* SOURCE PASSAGE:

****************************************

We must understand the Chinese in order to understand how to move forward with them and perhaps to understand ourselves better. 


Chinese History

China measures her history in millennia. America measures hers in terms of a few centuries. Just as America’s boundaries grew as the country developed, so too have China’s boundaries regularly contracted and expanded over time. The China we see today assumed this basic configuration in the late eighteenth century.

The people ruling what was known as China from time to time throughout history have been both native Chinese and foreign powers. Often there were competing claims of “We are the true China.” However, notwithstanding whatever China was geographically, for much of history that which was called “China” was more often than not the leading power in the world.

To many Chinese today, they are reclaiming their rightful position in the world, a position that was most recently lost in the nineteenth century. This fundamental frame of reference drives much of current Chinese thought and action. @Michael Schuman hammers this point in his new book, Superpower Interrupted: The Chinese History of the World (2020):

“The Chinese have never been comfortable living under other peoples’ rules or cultures. Their civilization was at the center of everything; they set the terms of their engagement with the rest of the world, not the other way around. Chinese ideas, products, and institutions flowed outward; the world came to China seeking its wealth, its books, its philosophy, and its wonders. The Chinese self-perception of exceptionalism, that their civilization was superior and thus deserved to be on top of a world hierarchy, had not faltered for nearly all of its lengthy history. Only when China was weakened did the Chinese grudgingly accept the dictates and norms of others….Each time, the Chinese watched and waited for their moment to set the world right-side up, and as soon as they regained their usual strength, they began reasserting their own world order, where China again reigned supreme” (Page 308).

This concept of the Chinese ruling over 天下, tian xia, what @Howard French translates as “Everything under the heavens,” was historically central to the Chinese mindset in dealing with the world and the barbarians who dwelt outside of the Middle Kingdom (“Central Lands” in Michael Schuman’s words).


China-US Relations

The past forty years have seen the United States and China transition into strategic competition. In these troubled times, it is not hard to envision us becoming “strategic enemies,” but this is not preordained. Though competitors may not be the best of pals, a healthy dose of mutual respect can facilitate peaceful co-existence.

Views of China run the spectrum. I have an American friend who has lived in Asia for more than three decades. He believes that China and America will likely be enemies at some point (and possibly sooner rather than later) because the current rulers of China have staked their leadership on forcefully reclaiming the heritage described by Mr. Schuman and now is that time.

****************************************

* WHAT YOU NEED TO DO:
(A) In the listing, starting with the line with "22-36 кг (42, 223)" and going on through the line with "Политикой Конфиденциальности (260, 1447)", can you switch "Подушки" to "Подушки для кормления" and give those lines again with everything else unchanged?
(B) Can you proceed with the passage on China's history and its relations with the United States, picking up after its last sentence?
The passage and the listing come from unrelated sources.

****************************************

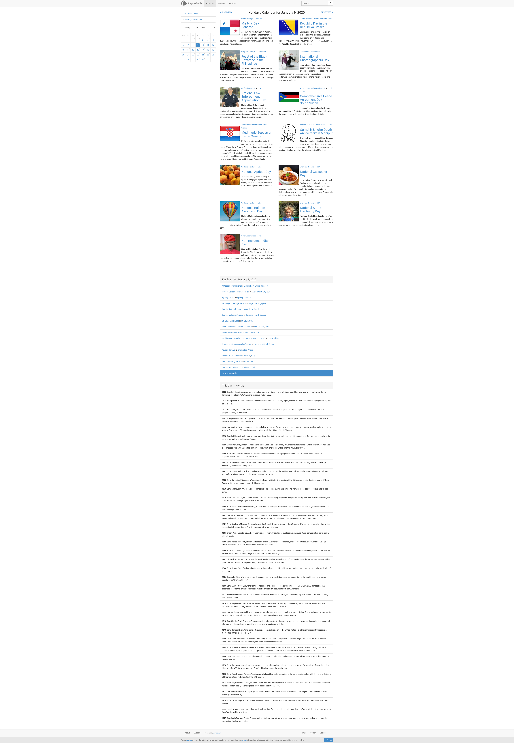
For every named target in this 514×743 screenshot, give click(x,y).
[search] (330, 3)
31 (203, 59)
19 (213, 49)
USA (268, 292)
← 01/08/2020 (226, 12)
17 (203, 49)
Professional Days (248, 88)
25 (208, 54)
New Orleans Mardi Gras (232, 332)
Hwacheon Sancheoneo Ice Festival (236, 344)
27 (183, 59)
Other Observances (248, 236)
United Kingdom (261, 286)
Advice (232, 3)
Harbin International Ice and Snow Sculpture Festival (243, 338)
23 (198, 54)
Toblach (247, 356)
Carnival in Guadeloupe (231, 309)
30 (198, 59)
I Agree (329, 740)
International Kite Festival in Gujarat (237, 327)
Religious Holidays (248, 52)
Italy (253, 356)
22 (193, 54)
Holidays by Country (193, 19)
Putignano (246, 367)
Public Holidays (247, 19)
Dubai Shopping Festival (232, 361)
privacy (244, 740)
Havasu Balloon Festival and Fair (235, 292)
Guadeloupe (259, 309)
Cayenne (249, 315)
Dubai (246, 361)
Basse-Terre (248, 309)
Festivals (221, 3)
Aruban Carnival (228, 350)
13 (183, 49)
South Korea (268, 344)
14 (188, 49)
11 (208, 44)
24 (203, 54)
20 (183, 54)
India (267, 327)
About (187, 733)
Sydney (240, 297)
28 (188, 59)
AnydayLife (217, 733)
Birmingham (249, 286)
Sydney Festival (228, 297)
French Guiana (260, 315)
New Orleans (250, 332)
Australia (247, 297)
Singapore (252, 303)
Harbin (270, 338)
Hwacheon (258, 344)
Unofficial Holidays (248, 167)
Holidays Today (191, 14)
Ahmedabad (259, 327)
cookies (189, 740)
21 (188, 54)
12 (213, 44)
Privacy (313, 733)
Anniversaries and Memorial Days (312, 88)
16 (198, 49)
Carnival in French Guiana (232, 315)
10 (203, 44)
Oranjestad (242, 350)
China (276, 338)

****************************************

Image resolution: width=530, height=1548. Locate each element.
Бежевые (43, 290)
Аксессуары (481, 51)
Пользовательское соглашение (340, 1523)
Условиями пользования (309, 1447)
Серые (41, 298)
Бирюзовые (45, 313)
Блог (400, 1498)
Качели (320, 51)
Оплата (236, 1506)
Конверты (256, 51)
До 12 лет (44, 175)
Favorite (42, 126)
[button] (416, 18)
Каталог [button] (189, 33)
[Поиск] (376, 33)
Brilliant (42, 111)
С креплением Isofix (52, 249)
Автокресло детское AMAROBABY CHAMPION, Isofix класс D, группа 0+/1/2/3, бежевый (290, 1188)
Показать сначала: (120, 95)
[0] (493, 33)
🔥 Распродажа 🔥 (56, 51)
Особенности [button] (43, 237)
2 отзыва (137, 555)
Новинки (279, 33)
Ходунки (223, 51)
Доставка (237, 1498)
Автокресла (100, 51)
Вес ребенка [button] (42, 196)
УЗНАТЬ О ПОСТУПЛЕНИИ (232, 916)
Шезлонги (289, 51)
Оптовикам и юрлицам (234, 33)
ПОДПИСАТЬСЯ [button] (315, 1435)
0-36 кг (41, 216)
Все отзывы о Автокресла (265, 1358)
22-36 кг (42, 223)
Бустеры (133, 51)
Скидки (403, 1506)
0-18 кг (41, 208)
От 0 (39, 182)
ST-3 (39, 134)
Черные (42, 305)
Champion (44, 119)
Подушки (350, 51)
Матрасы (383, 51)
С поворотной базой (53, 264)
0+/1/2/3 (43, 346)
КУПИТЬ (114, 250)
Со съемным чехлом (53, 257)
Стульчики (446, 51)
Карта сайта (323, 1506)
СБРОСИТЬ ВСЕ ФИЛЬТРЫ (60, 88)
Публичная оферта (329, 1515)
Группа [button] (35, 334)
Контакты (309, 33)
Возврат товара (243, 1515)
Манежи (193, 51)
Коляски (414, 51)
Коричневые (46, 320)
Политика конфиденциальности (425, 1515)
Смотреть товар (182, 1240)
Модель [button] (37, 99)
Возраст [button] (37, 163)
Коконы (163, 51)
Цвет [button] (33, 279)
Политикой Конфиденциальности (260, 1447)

****************************************

* SET OF ANSWERS:
(A)
22-36 кг (42, 223)
Бустеры (133, 51)
Скидки (403, 1506)
0-18 кг (41, 208)
От 0 (39, 182)
ST-3 (39, 134)
Черные (42, 305)
Champion (44, 119)
Подушки для кормления (350, 51)
Матрасы (383, 51)
С поворотной базой (53, 264)
0+/1/2/3 (43, 346)
КУПИТЬ (114, 250)
Со съемным чехлом (53, 257)
Стульчики (446, 51)
Карта сайта (323, 1506)
СБРОСИТЬ ВСЕ ФИЛЬТРЫ (60, 88)
Публичная оферта (329, 1515)
Группа [button] (35, 334)
Контакты (309, 33)
Возврат товара (243, 1515)
Манежи (193, 51)
Коляски (414, 51)
Коричневые (46, 320)
Политика конфиденциальности (425, 1515)
Смотреть товар (182, 1240)
Модель [button] (37, 99)
Возраст [button] (37, 163)
Коконы (163, 51)
Цвет [button] (33, 279)
Политикой Конфиденциальности (260, 1447)

(B)
I have another American friend in the United States who asks why China is not in fact seen as a friend to the U.S. since normalization through their purchasing and holding of more than one trillion dollars of American debt, through providing factories and workers to allow Americans to power their consumer economy with inexpensive goods, and by generally not complaining about social and cultural issues that rock American society. 

For the moment, let’s take all three positions at face value--we have been and can continue to be friends, we are in competition, we will be adversaries. What do they have in common? In all three, a clear-eyed and sophisticated understanding and awareness of who the Chinese are and what they want is critical to the analysis.


Chinese Today (Redux)

Just as all Americans are not their government, so too all Chinese are not the Chinese Communist Party. This does not mean, though, that these Americans and these Chinese think the same, want all of the same things, and will act (and not act) the same. We often won’t. But even when we do, we may not.

We do all want:

  1. Prosperity,

  2. Security, and

  3. A good life for ourselves, our families, and our societies.

But our different histories, cultures, and priorities color how we conceive of each of these desires. 

In seeking these goals, Americans by and large focus on individual freedoms in large part unfettered by government rule, regulation, and dictate. Our tradition is grassroots. Americans believe that our form of societal structure and governance is the best and can serve as a model to others.

In seeking these same goals, Chinese by and large focus on societal stability and collective effort. The Chinese tradition is top-down. The Chinese believe that their form of societal structure and governance is the best and can serve as a model to others.

We say we want many of the same things, but how we view them and act on them often come into conflict. This potential for conflict and for conflict that may unravel escalates if we do not have a mutual understanding of each other.

Communications and connections should be encouraged. 

There are Chinese-language podcasts on current American and world affairs produced in the West that have both Western and Eastern audiences.

There are also English-language podcasts that discuss Chinese culture, society, politics, language, history, and more. 

We need to pay attention.


Chinese Art

Chinese snuff bottles come in a myriad of materials, shapes, colors, designs, and symbolism. One form consists of enameled glass bottles from the eighteenth and nineteenth centuries known as 古月轩, Guyue Xuan (Ku Yueh Hsuan), Old Moon Pavilion.

Universally esteemed as being exquisite and rare (and thus expensive), they are also mired in myth and mystery. Opinions on what Guyue Xuan is and means are rife. To make matters more confusing, there is also a form of elegant porcelain ware known as Guyue Xuan, which was likely an imitation of admiration after the original glass bottles.

Here are four theories on why the elusive Guyue Xuan is so named (with thanks to the @International Chinese Snuff Bottle Society):

  1. When you combine Gu and Yue, you get Hu (胡). There was an accomplished glass artist by the name of Hu who worked in an Imperial glass factory in Beijing. He made these bottles in a studio that he cleverly named for himself.

  2. But wait, Hu is also a homonym for fox and the component parts of the word for fox can also be interpreted as old moon. The fox (spirit) is a mischievous, cunning character who, like Lord Voldemort, cannot be named. This theory has it that Guyue Xuan is a sly allusion to the secret spaces (known as “fox chambers”) in which Chinese elites stored their most secret possessions.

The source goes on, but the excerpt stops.